Genetic testing impacts life insurance policies

The Association of British Insurers (ABI) has suspended the use of predictive genetic testing until the year 2014. allowing consumers to continue taking out cover without disclosing the adverse results of tests to predict a predisposition to cancer or heart disease.

Does that mean they will discriminate us later

Did they never heard of Genetic Information Nondiscrimination Act (GINA) the rule signed by US prsident with the intention of that will protect Americans against discrimination based on their genetic information when it comes to health insurance and employment.
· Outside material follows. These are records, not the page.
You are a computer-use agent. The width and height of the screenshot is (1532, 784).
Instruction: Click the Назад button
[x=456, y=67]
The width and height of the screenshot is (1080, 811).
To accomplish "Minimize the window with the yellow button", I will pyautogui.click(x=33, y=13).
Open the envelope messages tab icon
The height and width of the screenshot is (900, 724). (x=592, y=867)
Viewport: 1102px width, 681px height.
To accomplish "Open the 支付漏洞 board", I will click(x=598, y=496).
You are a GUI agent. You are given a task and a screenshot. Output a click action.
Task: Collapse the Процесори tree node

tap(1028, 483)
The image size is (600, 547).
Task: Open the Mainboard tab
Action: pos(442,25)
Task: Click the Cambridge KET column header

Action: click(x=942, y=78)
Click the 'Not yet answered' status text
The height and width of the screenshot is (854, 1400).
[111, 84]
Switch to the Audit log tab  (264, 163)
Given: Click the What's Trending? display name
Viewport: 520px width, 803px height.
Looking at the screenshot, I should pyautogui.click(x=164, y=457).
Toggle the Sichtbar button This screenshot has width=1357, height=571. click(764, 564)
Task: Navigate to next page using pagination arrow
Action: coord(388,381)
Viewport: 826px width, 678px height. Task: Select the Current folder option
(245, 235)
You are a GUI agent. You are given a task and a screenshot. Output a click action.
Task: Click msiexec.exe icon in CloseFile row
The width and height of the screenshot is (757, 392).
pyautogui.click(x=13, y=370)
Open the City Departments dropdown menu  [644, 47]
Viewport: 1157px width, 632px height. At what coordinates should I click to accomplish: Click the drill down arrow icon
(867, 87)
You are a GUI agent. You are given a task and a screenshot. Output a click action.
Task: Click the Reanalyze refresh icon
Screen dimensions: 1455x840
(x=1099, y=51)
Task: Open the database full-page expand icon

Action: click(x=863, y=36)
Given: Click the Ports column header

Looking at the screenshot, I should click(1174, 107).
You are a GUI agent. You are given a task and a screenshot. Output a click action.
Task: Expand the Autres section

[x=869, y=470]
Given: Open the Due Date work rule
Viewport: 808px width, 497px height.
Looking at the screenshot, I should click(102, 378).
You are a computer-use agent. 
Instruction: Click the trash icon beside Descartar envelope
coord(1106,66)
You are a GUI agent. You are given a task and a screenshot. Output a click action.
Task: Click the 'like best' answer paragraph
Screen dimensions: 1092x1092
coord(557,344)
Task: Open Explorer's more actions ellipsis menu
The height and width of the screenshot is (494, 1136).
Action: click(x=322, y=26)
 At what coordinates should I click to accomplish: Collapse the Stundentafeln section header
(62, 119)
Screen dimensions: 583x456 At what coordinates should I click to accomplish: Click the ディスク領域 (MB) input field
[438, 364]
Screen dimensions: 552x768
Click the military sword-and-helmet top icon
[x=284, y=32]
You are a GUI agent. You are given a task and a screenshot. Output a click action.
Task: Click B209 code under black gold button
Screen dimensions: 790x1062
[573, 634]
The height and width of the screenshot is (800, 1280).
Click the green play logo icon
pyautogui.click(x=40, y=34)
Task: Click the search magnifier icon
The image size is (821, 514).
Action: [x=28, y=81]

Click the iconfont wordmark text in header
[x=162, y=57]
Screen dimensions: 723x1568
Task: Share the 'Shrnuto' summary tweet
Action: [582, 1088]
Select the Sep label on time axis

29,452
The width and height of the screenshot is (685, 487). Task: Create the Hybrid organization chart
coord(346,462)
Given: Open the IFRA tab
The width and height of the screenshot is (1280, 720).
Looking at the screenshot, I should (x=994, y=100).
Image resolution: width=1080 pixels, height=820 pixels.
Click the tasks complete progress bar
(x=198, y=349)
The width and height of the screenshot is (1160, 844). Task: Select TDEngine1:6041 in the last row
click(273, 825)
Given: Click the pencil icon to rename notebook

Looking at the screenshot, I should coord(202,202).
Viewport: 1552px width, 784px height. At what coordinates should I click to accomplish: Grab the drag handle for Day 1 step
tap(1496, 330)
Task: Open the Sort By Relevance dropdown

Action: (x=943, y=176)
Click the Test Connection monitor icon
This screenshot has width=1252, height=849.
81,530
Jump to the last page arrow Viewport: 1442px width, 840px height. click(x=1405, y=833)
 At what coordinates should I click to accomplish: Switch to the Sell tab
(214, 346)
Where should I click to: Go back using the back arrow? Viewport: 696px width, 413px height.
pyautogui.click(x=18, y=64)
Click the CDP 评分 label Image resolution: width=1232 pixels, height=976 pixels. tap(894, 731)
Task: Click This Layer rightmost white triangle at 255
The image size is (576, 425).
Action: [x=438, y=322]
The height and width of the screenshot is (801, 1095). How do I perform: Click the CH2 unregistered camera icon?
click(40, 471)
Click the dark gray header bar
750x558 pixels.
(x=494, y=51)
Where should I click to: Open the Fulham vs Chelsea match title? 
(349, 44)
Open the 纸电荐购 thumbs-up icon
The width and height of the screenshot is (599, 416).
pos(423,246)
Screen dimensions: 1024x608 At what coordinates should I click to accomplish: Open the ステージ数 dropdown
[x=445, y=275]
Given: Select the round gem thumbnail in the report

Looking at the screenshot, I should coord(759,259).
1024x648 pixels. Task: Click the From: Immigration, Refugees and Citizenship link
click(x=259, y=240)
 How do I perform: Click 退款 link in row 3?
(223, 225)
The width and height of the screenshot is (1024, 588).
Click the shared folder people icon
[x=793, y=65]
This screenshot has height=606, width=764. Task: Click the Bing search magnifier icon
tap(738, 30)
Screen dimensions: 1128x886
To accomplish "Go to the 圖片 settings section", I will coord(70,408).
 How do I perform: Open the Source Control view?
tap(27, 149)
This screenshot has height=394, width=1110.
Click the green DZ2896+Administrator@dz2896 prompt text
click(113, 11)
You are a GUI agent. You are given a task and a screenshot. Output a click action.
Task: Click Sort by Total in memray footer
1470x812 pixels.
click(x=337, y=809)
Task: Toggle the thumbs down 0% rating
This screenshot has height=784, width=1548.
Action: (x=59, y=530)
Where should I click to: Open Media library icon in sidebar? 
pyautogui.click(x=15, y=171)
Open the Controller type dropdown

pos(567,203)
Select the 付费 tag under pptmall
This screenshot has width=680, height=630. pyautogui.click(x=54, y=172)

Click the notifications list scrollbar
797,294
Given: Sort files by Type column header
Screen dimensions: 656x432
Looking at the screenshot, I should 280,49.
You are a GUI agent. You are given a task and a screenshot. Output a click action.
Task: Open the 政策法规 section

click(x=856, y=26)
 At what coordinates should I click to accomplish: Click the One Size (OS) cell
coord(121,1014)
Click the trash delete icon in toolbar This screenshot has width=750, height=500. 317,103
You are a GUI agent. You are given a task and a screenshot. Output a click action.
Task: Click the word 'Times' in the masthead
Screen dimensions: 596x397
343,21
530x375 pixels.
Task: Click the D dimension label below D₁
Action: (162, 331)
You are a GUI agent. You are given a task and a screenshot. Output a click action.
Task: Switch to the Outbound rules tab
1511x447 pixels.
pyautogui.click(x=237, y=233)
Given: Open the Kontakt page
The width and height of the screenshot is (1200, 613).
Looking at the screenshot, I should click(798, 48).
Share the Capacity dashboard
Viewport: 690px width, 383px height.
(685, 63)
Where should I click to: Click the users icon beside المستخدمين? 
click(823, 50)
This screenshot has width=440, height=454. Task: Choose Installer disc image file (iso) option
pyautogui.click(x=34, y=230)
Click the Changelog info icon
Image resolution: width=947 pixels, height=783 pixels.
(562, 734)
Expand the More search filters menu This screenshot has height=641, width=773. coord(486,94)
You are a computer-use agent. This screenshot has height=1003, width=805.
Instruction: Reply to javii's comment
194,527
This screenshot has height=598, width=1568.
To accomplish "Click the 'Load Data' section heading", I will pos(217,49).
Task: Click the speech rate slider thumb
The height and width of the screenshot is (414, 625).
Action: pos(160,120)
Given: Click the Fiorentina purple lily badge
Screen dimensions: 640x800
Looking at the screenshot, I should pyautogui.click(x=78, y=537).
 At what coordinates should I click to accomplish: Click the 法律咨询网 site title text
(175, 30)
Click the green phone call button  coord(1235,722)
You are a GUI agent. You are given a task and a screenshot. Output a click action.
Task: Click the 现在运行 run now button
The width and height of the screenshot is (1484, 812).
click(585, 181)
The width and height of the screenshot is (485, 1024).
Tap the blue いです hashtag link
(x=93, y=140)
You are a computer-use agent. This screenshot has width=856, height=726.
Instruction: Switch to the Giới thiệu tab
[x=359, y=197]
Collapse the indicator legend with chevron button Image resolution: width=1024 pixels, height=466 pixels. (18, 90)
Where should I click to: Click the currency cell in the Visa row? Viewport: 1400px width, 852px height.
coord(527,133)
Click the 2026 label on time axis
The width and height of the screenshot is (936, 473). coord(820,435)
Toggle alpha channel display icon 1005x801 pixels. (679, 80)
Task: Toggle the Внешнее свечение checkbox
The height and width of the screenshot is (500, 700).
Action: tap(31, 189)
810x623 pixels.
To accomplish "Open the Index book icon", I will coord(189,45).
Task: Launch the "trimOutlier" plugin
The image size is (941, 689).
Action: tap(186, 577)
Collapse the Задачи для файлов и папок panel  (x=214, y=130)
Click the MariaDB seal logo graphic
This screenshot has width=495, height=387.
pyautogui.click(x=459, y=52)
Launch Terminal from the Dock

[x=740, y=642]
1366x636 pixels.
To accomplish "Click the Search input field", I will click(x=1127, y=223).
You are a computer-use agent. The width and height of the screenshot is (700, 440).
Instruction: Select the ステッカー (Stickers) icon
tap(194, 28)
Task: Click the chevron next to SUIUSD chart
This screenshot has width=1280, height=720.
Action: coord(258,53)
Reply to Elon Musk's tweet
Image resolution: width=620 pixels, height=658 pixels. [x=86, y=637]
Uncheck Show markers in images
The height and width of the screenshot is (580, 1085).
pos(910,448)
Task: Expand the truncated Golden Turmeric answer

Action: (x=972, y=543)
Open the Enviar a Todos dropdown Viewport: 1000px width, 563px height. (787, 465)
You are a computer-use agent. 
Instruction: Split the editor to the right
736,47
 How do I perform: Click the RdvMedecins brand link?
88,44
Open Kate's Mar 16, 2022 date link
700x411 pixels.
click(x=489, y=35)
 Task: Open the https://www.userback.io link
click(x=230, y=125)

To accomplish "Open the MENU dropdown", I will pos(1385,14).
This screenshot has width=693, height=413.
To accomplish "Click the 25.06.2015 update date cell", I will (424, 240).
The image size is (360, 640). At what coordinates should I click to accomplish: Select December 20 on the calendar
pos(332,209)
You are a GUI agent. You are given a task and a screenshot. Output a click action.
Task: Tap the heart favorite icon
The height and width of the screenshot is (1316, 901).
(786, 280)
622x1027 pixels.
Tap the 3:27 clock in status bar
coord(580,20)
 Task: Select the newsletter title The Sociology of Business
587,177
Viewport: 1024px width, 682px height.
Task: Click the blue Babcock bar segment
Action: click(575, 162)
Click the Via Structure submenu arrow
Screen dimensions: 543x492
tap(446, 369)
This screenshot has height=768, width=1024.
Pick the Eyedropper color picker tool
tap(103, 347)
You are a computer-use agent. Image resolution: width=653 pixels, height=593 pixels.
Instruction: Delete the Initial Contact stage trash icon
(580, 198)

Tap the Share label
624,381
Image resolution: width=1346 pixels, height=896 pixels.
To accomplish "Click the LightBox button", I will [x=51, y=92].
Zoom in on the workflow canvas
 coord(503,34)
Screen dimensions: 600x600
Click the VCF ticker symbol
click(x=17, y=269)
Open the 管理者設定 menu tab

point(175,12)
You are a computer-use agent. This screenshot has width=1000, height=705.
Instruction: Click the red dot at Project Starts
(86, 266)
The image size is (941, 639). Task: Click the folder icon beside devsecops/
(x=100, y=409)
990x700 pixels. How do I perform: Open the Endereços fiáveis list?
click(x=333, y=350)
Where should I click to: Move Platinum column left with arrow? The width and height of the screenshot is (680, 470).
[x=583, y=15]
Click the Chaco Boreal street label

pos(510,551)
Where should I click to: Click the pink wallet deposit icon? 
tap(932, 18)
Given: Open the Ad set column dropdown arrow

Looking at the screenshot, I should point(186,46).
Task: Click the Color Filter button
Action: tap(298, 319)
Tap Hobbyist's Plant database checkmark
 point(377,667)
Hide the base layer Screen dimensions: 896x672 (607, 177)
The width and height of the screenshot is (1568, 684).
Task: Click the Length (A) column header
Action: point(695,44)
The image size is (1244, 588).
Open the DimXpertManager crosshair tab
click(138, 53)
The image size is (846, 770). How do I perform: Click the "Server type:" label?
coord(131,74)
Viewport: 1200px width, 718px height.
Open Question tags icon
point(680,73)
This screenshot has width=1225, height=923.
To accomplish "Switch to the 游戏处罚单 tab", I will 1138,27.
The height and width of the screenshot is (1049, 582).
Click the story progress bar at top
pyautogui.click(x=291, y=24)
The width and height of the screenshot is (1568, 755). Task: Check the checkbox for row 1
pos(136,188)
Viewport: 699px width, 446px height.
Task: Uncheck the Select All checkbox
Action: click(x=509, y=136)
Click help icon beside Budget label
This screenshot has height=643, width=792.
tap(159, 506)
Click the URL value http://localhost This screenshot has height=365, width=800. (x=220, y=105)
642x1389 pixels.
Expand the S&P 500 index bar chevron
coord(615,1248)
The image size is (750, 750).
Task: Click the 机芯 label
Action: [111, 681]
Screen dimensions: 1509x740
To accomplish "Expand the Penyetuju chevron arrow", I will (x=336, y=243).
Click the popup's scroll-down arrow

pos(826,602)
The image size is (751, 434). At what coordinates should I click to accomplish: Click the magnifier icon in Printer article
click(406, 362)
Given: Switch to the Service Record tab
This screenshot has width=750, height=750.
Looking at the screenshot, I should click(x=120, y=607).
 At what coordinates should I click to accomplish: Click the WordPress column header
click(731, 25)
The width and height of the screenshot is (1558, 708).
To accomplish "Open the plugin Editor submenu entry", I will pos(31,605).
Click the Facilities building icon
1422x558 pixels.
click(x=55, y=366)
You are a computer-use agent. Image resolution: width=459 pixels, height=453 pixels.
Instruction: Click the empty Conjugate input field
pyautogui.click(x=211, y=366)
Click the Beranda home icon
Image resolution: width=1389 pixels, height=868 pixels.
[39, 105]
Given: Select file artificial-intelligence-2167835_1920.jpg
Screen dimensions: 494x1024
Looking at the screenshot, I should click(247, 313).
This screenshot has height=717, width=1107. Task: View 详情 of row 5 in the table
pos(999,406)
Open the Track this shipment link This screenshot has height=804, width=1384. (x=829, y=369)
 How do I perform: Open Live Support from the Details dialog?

Stephen Haddrill, the ABI’s Director General, said:

“The moratorium on the use of predictive genetic test results works well for consumers. It means people can insure themselves and their families, even if they have had an adverse result from a predictive genetic test. The moratorium has proved effective since its introduction in 2001 and can now continue

The moratorium was established in 2001 and covers policies worth up to £500,000 for life insurance, £300,000 for critical illness insurance and £30,000 a year for income protection insurance. The extension leaves consumers free to apply for cover up to these levels without advising an insurance company of the adverse results of any predictive genetic test they have taken.

According to the ABI, around 3% of policies sold in the UK are above these limits and in these cases, insurers can request predictive genetic tests but only if the tests are approved by an independent Government committee.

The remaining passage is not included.